Last October, the Bush administration gave Israel a farewell gift in the form of the X-Band radar, which is deployed in the Negev and is capable of detecting targets thousands of miles away, providing five to seven minutes of warning before an Iranian missile strikes. This is in contrast to the 10 seconds the residents of Sderot have when a Kassam rocket is launched from the Gaza Strip.
Juniper Cobra, senior defense officials said this week, is aimed at creating infrastructure in case Israel is attacked and the US decides to send the Aegis or THAAD to bolster the Arrow. The exercise spans several days and involves hundreds of Israeli and American soldiers, mostly from the air force.
The primary focus of the Juniper Cobra exercise held in 2007, for example, was integrating the lower-altitude US Patriot missile systems with the higher-altitude Arrow-2. This year, the integration will focus on improving the interoperability between the Arrow, THAAD and Aegis.
Officials said that the exercise may include live fire by the systems - most likely the Patriot - but the teams will mainly conduct computerized simulations of various threat scenarios launched from fictitious countries. The threats are then tracked and engaged by the various systems and the teams jointly write doctrine and staff procedures.
For Israel, the exercise could not have come at a more important time. Since the beginning of the year, Iran has made some impressive leaps with its ballistic missile development, culminating with the February launch of its first homemade satellite - called Omid - as well as the successful launch in May of a new missile, the Sajil, that has a range of more than 2,000 kilometers, easily reaching most of Eastern Europe.
This is impressive considering that just 10 years ago, the Iranians only had Scud B and C missiles. Today, they have their own production line of Shihabs and Sajils, for which they are building underground silos. In addition, Israeli assessments are that the Iranians will soon be capable of independently manufacturing their own version of the BM25 missile which they received from North Korea and has a range of more than 3,000 km.
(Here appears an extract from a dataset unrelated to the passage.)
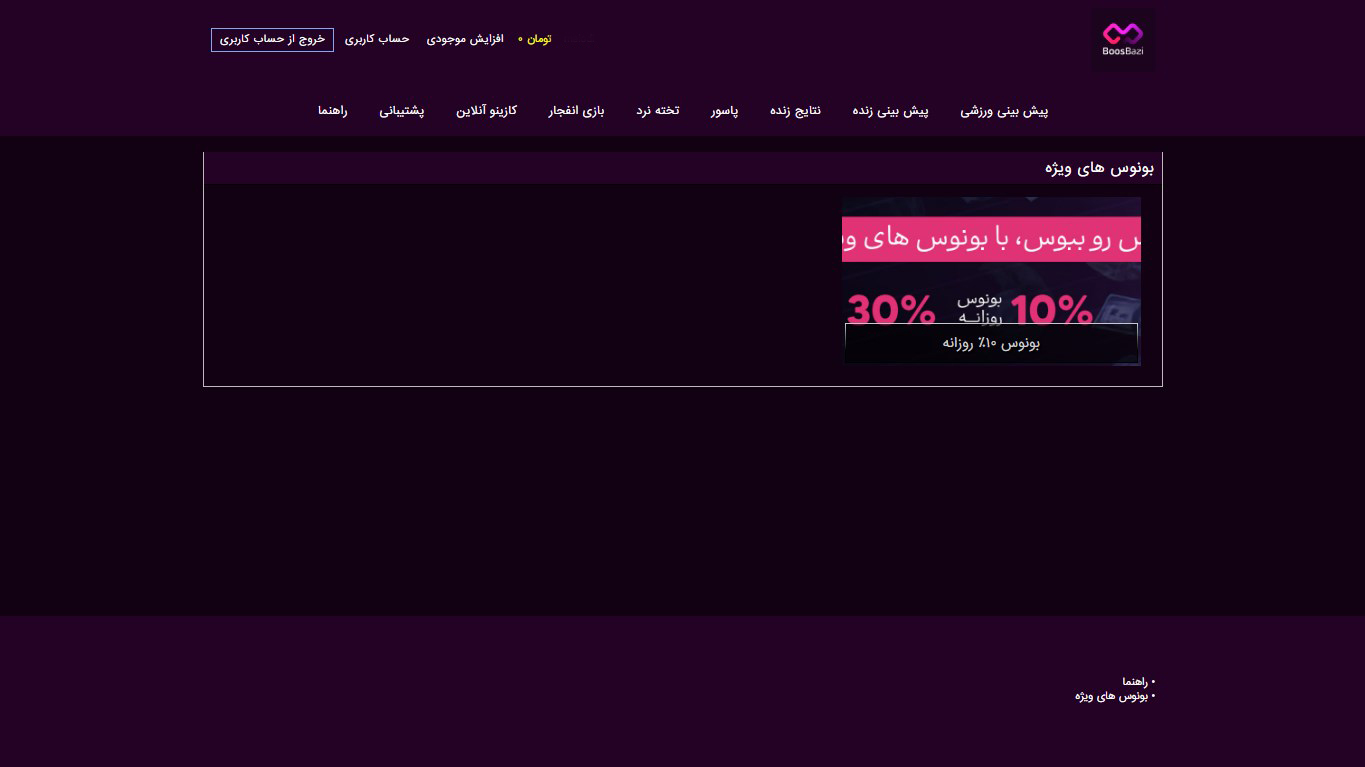Click the BoosBazi logo icon

pyautogui.click(x=1122, y=40)
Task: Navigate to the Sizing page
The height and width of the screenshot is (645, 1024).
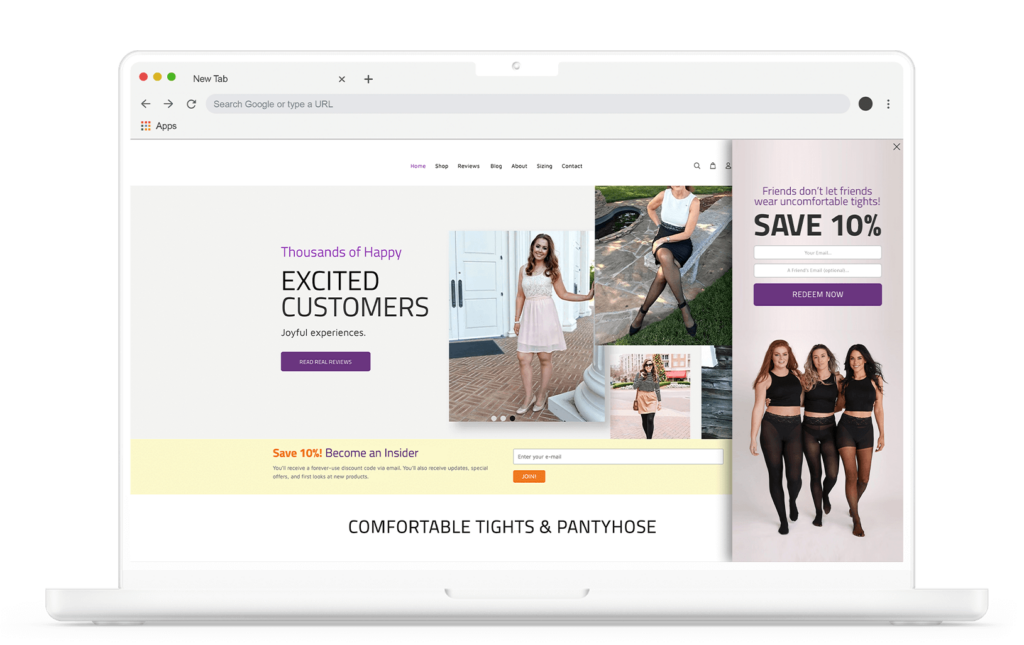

According to the assessments, the launch of the Omid demonstrates that Iranian scientists have also made breakthroughs in guidance technology which has also likely been applied to its ballistic missiles.
According to Uzi Rubin, founder of the Arrow missile and a former head of the Homa Missile Defense Agency, Iran can also take unguided rockets like the Zelzal - which are also in Hizbullah's hands - and turn them into guided rockets with ranges topping 220 km.
"This is an original Iranian project; we don't see it anywhere else," Rubin noted in a recent briefing at the Jerusalem Center for Public Affairs.
The second major breakthrough is in the propulsion systems, which Iran has succeeded in upgrading from liquid to solid fuel. The main difference is that a missile that operates on liquid fuel needs to be fueled very close to launch, making it easier to discover with surveillance satellites or hovering aircraft. Solid-fuel missiles have a significantly longer shelf life and can be stored in underground silos for a long time, allowing the Iranians to just lift their cover and launch.
It is not an easy task though to assess Iran's progress in missile development.
On May 19, the EastWest Institute, a New York-based think tank that monitors global security, issued a report claiming that there was "no reliable information" on Iran's success in developing a solid fuel rocket. The next day, on May 20, Iran test fired the Sajil, proving without a doubt that it had independently mastered the capability.
These developments indicate as possible reversal in roles between Iran and North Korea. If Teheran bought technology from Pyongyang two decades ago, today the flow of technology is believed to have reversed.